:: MATERIAL FOR THIS EXERCISE
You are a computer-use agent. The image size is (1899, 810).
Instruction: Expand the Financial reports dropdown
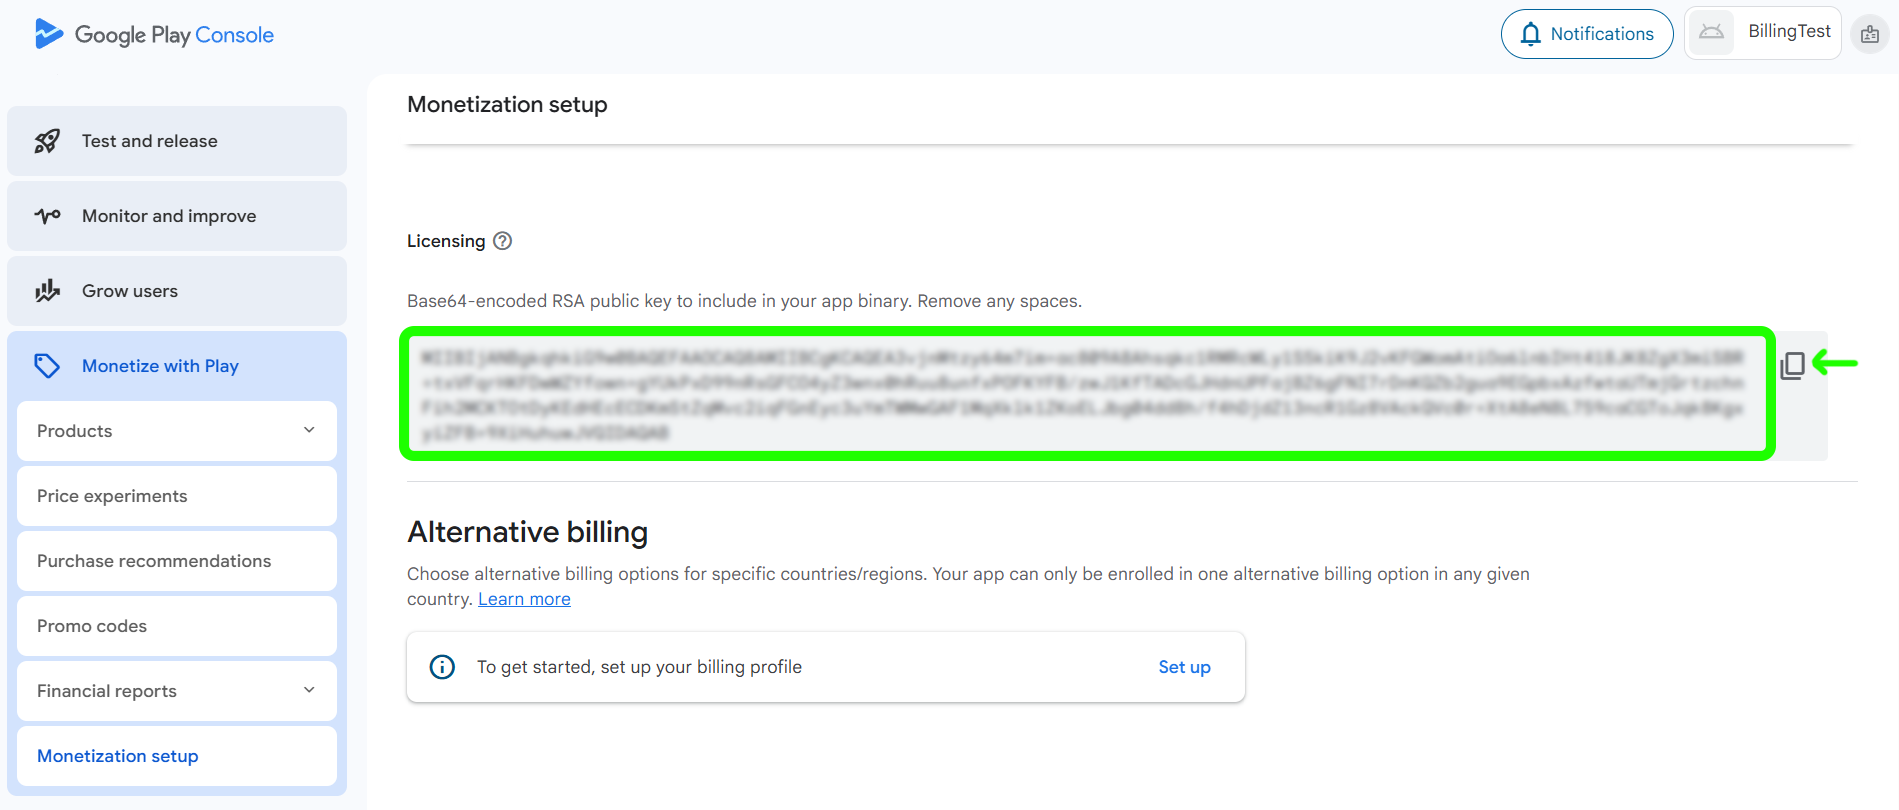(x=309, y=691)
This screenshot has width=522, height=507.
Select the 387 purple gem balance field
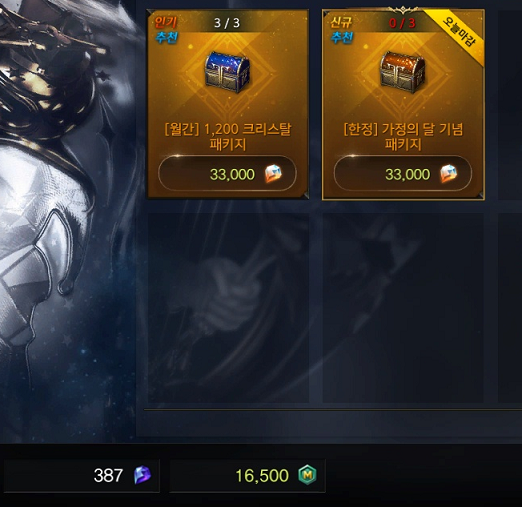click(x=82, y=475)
::::
EXERCISE REQUIREMENTS
Starting at the line that contains "Instruction: Expand the", reproduce each line exactly through the end of the entries above, leaving every picture out.

OUTPUT BELOW
Instruction: Expand the Financial reports dropdown
(x=309, y=691)
This screenshot has width=522, height=507.
Select the 387 purple gem balance field
click(x=82, y=475)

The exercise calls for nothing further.